Le prix du gaz naturel, qui chauffe environ 50 % des ménages américains, devrait augmenter d'environ 34 % par rapport à l'année dernière, et de 66 % par rapport à l'hiver 2020-2021, selon le rapport. Certaines compagnies d'électricité qui dépendent du gaz naturel dans le nord-est des États-Unis avertissent les consommateurs que les factures d'électricité pourraient s'envoler de 60 % cet hiver.

Toutefois, l'exclusion d'une interdiction d'exporter du gaz naturel a encore du sens, selon les économistes, étant donné la dépendance croissante de l'UE vis-à-vis des exportations américaines.

" Les prix du gaz naturel (américain) s'effondreraient, mais si j'étais l'UE, je considérerais presque (une interdiction) comme un acte de guerre.

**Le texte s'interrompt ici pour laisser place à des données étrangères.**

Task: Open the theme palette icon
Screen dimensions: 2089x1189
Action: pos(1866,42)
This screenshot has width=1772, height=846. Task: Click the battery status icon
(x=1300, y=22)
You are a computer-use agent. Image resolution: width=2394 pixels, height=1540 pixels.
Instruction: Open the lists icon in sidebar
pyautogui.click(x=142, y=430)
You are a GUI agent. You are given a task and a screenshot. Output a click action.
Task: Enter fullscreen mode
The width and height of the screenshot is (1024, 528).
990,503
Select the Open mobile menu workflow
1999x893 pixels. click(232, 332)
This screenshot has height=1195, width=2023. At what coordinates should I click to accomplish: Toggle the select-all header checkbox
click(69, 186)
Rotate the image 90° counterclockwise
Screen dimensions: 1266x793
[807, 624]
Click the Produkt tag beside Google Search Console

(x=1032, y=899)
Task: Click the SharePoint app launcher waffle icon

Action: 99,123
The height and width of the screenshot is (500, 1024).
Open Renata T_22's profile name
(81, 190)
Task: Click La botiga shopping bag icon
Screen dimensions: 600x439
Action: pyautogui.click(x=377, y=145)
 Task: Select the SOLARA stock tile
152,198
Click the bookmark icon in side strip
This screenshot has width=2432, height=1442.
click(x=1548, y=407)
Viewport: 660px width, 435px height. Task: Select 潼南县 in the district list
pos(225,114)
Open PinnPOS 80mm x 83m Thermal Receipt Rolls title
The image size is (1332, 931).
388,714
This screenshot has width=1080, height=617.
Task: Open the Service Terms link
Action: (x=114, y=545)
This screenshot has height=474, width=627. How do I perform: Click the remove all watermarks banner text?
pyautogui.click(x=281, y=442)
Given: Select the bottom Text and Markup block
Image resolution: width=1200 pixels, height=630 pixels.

Cela attiserait vraiment les attitudes anti-américaines et amènerait les pays européens à remettre en question la solidité de leurs relations avec les États-Unis", a déclaré Ed Hirs, économiste spécialiste de l'énergie à l'Université de Houston.

Les États-Unis ont interdit les exportations de pétrole brut pendant quatre décennies au nom de la protection des consommateurs, jusqu'à ce que le président Barack Obama et le Congrès lèvent cette restriction en 2015.

M. Biden a cherché à tirer parti de la vaste réserve de gaz naturel du pays pour tisser des liens plus étroits avec les alliés européens à la suite de l'invasion de l'Ukraine par la Russie et du bouleversement des marchés énergétiques mondiaux qui s'en est suivi. M. Biden et la présidente de la Commission européenne, Ursula von der Leyen, ont annoncé un plan visant à former un groupe de travail pour réduire la dépendance de l'Europe aux combustibles fossiles russes.

La Russie, deuxième producteur mondial de gaz, a fourni environ un tiers du gaz de l'Europe ces dernières années, mais un important gazoduc reliant la Russie à l'Allemagne a été gravement endommagé par ce que les responsables européens et américains ont décrit comme un sabotage. Cet été, l'UE a exhorté les États membres à réduire leur consommation de gaz de 15 % jusqu'en mars, à titre de mesure d'urgence.

Au cours des neuf premiers mois de 2022, environ 60 %, soit 6,3 milliards de pieds cubes par jour (bcfd), des exportations américaines de GNL sont allées en Europe, les expéditeurs ayant détourné des cargaisons d'Asie pour obtenir des prix plus élevés. L'année dernière, seulement 29 %, soit environ 2,8 milliards de pieds cubes par jour, des exportations américaines de GNL étaient destinées à l'Europe.

Les stocks de gaz dans le nord-ouest de l'Europe - Belgique, France, Allemagne et Pays-Bas - sont actuellement environ 6 % au-dessus de leur moyenne sur cinq ans (2017-2021) pour cette période de l'année, selon Refinitiv. Le stockage se situe à environ 91 % de la capacité.

STOCKS AMÉRICAINS FAIBLES, PRIX EN HAUSSE

C'est beaucoup plus sain que les stocks de gaz américains, qui sont encore inférieurs d'environ 9 % à leur norme quinquennale, malgré une production record due à la demande d'exportation.

Si l'automne et l'hiver américains sont plus froids que prévu, la faiblesse des stocks fera grimper les prix et pourrait relancer les appels des parlementaires américains, dont l'influente sénatrice Elizabeth Warren, à réduire les exportations de gaz naturel.

Les prix du gaz naturel américain sont bien inférieurs aux prix mondiaux parce que les États-Unis sont le premier producteur mondial.

En 2022, les États-Unis produiront un record de 97,1 milliards de pieds cubes par jour (bcfd) de gaz naturel et exporteront un record de 11,0 bcfd de gaz sous forme de GNL.

Malgré tout, les factures de chauffage au gaz naturel s'élèveront en moyenne à 952 $ cet hiver, contre 564 $ en moyenne entre 2012 et 2021, selon le NEAD.

"Pendant des années, les Américains ont profité du gaz naturel à bas prix", a déclaré Mark Wolfe, directeur de NEAD. "Je crains que cette époque ne soit désormais révolue".